Gaziantep'te çocukluğundan beri elektrik-elektronik alanına büyük bir ilgi duyan Müslüm İncedal, bu ilgisinden dolayı yaz tatillerinde elektronik dükkânlarında çalıştı. Ortaokulu bitirdikten sonra Adana Çukurova Endüstri Meslek Lisesi'nde eğitim gören İncedal, mezun olduktan sonra elektrik-elektronik alanlarında çalışmaya başladı.
Evlendikten sonra Mersin'e yerleşen ve burada bir gıda fabrikasında çalışmaya başlayan İncedal, gıda fabrikalarında kullanılan renk ayırıcı (sortex) makinesinin görüntü işlemesinde görmüş olduğu eksiklik üzerine bir arayış içerisine girdi.
Uzun yıllar çalıştığı fabrikadan kendini endüstriyel görüntüleme üzerine geliştiren İncedal, yaklaşık 10 yıl önce başladığı çalışmasında başarı elde ederek, evde kendi imkânları ile endüstri alanı başta olmak üzere birçok alanda kullanılabilecek ve yazılımı da kendisine ait olan kızılötesi kamera üretti. Yaptığı kameraları sanayiden, tarıma birçok alanda faaliyet gösteren şirketlere satan İncedal, büyük bir keşfe imza atmanın mutluluğunu yaşıyor.
10 yıldır bu işle uğraştığını belirten İncedal, İLKHA muhabirine yaptığı açıklamada, devletin kendisine ve kendisi gibi mucitlere sahip çıkmasını, ülkenin ihtiyacı olan ve yurt dışından getirilen bu kameraları üretebilmek ve piyasaya sürebilmek için yetkililerden yardım istediğini söyledi.

──────────────────────────────

* Görev tanımı: Metin parçasına göre İncedal'ın ortaokuldan sonra eğitim gördüğü okulun adını yazın.

* Veri içeriği:
──────────────────────────────

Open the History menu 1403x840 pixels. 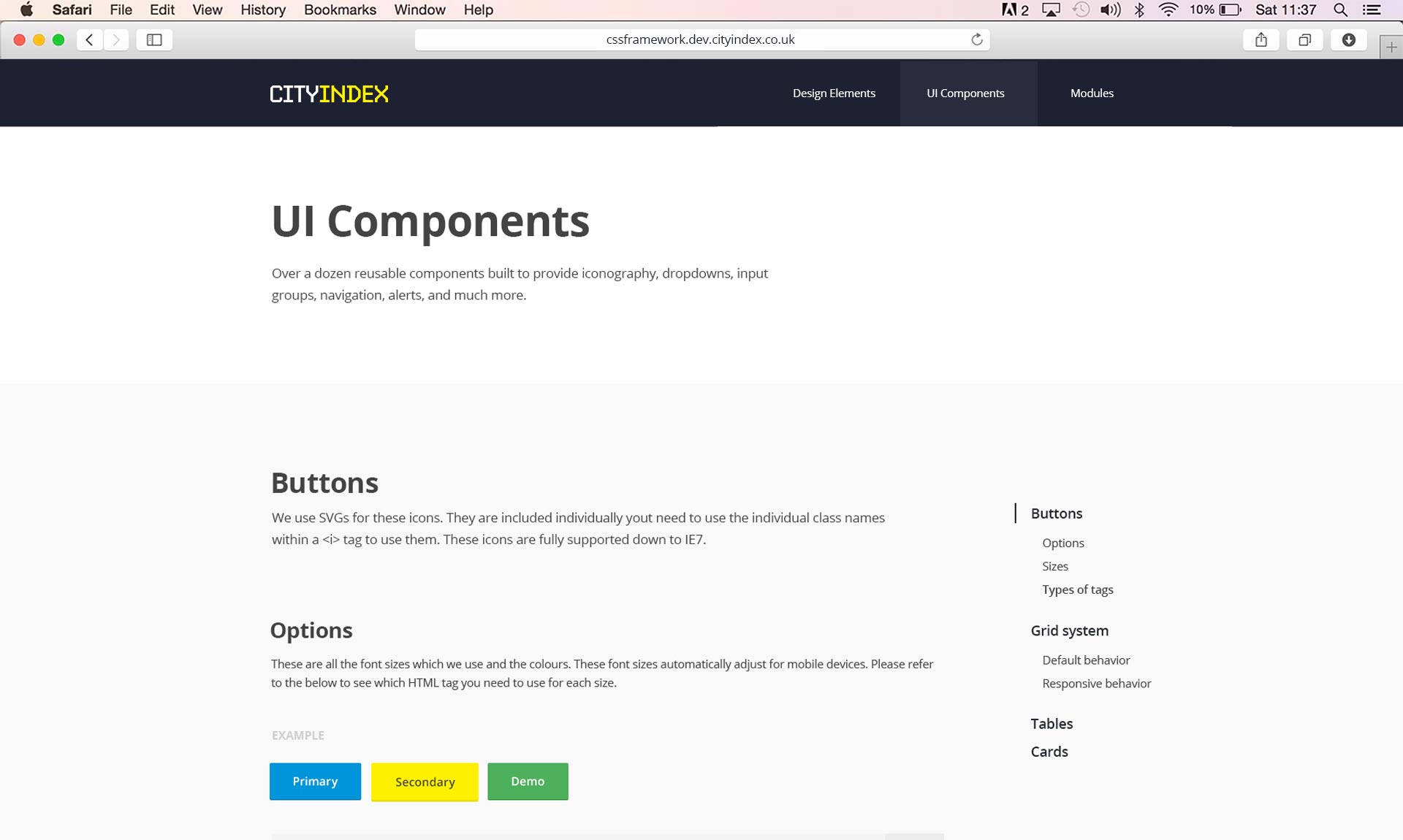point(262,9)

──────────────────────────────

* Bu sorunun çözümü: Adana Çukurova Endüstri Meslek Lisesi